Insulin resistance is a step away from type 2 diabetes. Insulin resistance is defined by a HGBA1C between 5.7-6.0 Type 2 diabetes is over 6.0 HGBA1C. With Insulin Resistance, the pancreas makes more and more Insulin trying to overcome the cellular resistance which can be seen by a rising C-peptide over 4.0
In Type 2 diabetes, the pancreas is getting tired making less insulin, so C-peptide levels start to fall which is why if lifestyle management doesn’t work than drugs to induce insulin production are prescribed. Both are reversible with diet, exercise, and supplementation.
INSULIN RESISTANCE – THE PATH TO OBESITY AND DIABETES
There are two types of diabetes: Type 1 and Type 2. Type 1 Diabetes, also known as juvenile diabetes, is an autoimmune disease that damages the pancreas so it cannot produce insulin. Type 1 Diabetics are insulin dependent. They must take insulin to survive. Type 2 Diabetes occurs when your cells no longer allow insulin in. Your pancreas makes more than enough insulin, in fact too much, but insulin doesn’t work properly. We call this Insulin Resistance.
Insulin is a hormone produced by the pancreas that escorts glucose (sugar) into your cells for energy production. Hormones need receptor sites in the cell membrane to work. Every cell on your body has insulin receptors.
My daughter created this graphic for me to teach you about hormones. Kyra was taking pre-nursing courses at the time and said that after creating my Hormone in Harmony®, she could understand cell biology much better.
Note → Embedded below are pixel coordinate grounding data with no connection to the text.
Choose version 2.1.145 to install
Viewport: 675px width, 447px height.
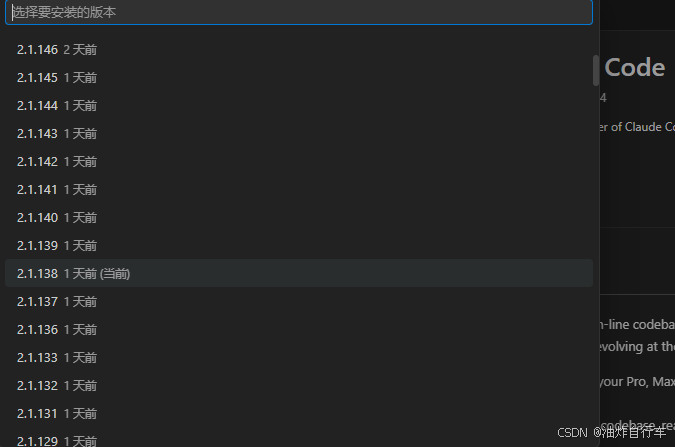pos(299,78)
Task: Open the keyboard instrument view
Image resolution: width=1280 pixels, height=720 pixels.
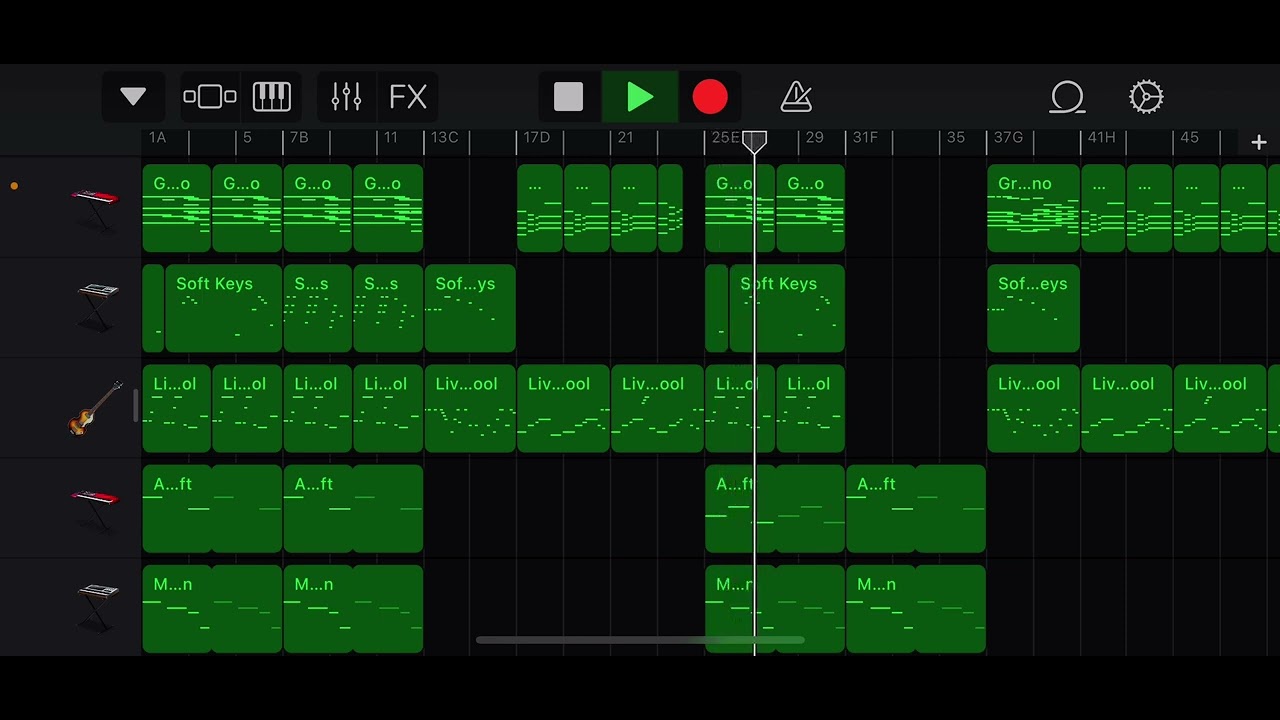Action: click(271, 97)
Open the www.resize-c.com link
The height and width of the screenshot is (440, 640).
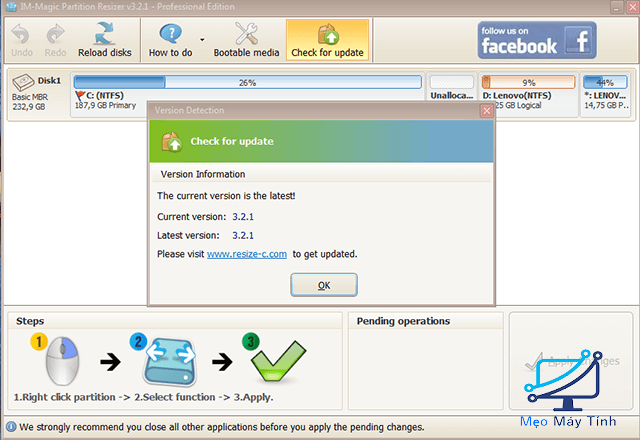point(247,254)
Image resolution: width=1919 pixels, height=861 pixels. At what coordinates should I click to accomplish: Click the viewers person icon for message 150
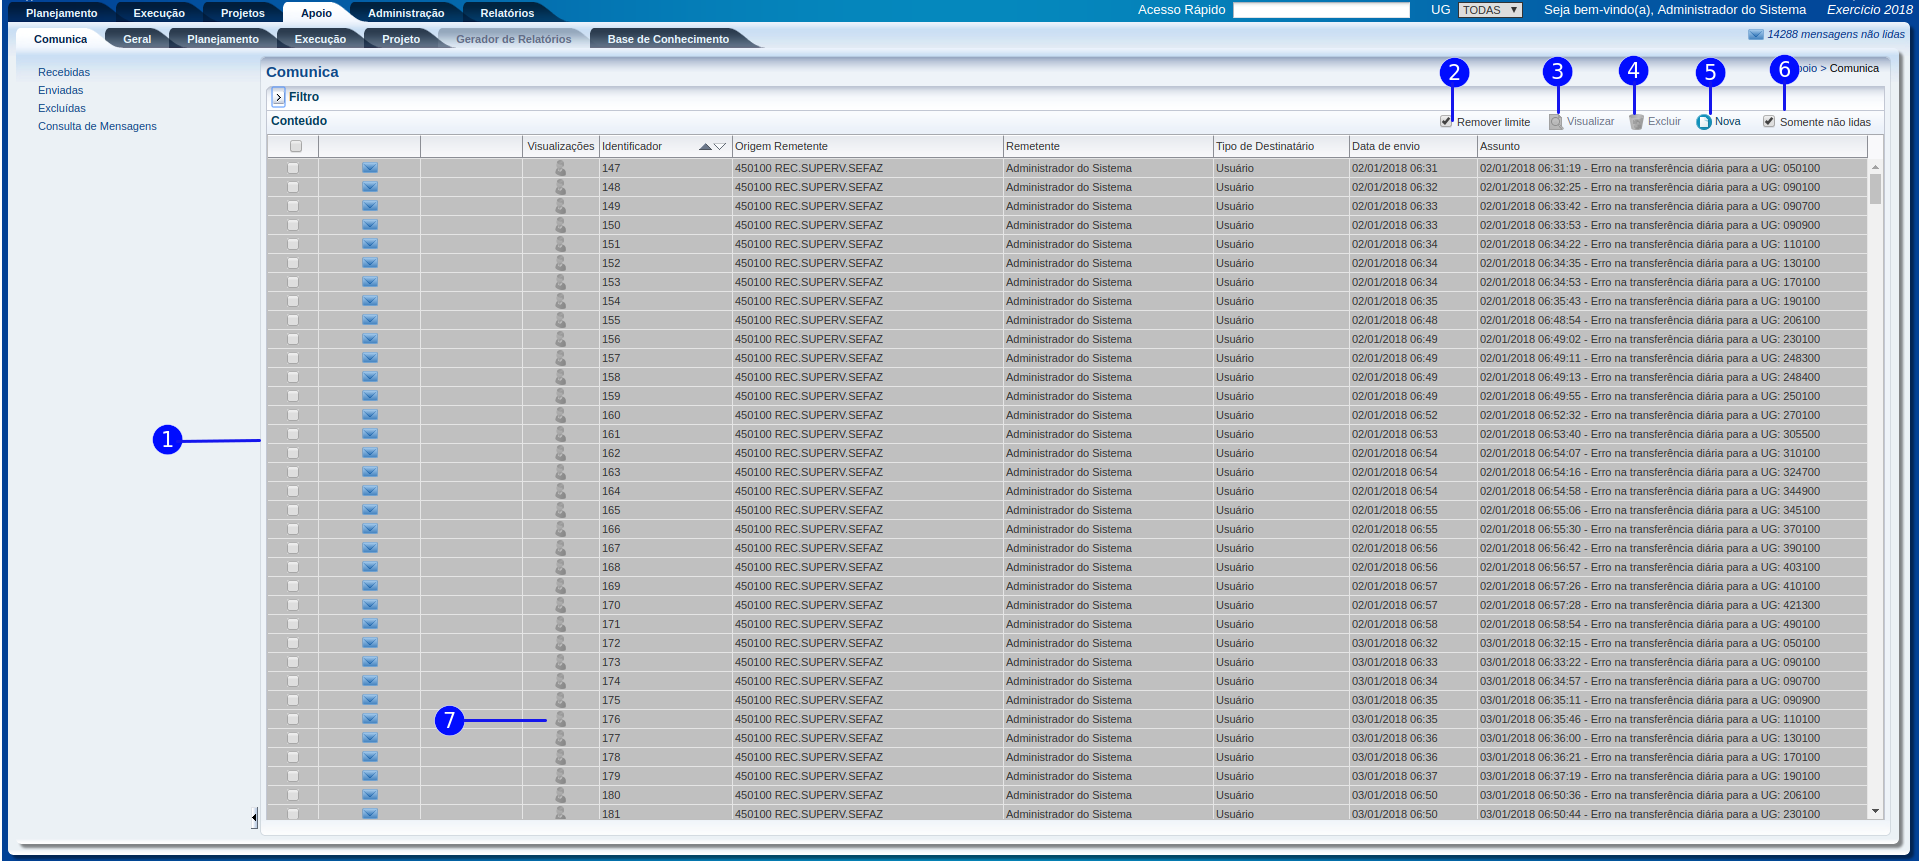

You can see in the above graphic that the cell membrane is made up of glycoprotein and phospholipids with receptor sites that allow hormones to interact with the cell. Glycoproteins are sugars bonded to protein that make up the inner and outer cell membrane. Phospholipids are fats that act as an insulating layer between the glycoprotein layers and provide space for cell receptor sites.
Receptor sites are very specific. Estrogen receptor sites only allow estrogen into the cell. Cortisol receptor sites only allow cortisol into the cell. Unlike steroid receptor sites, insulin receptors act like a lock and key. The insulin receptor is the lock and insulin is the key.
Insulin escorts glucose to your cells. When insulin docks onto the cell receptor, it opens a gateway for glucose to get into the cell. But it does so much more. Insulin also opens an amino acid gateway so the cell has protein building blocks to make more of what it needs, a free fatty acid gateway to help the cell make fats like triglycerides or fats to repair the cell membrane and create healthy receptor sites for hormones, and a water gate that hydrates the cell.
When the insulin receptors are functioning, your cells do not have to break down their own fats and protein for energy (gluconeogenesis). Instead your cells package the incoming glucose into glycogen. Then when the cell needs energy, it breaks down the stored glycogen back into glucose (glycolysis). If you’re insulin resistant, you’re not just missing glucose, you’re malnourished. Your cells are not getting protein, fats, or water!
When you consume more energy in calories than you expend in activity, your body stores the extra blood sugar as glycogen in your liver and muscles. But you can only store 400 calories of glycogen (the amount of calories in a small sandwich). The rest of the extra sugar is repackaged by the liver into triglycerides which are three sugar molecules on a fat molecule.
Your body then stores all the triglycerides in the only cells that can receive the extra sugar – your fat cells. The fat cells most receptive to storage are the ones around your middle. The fat around your middle is called your “insulin meter”.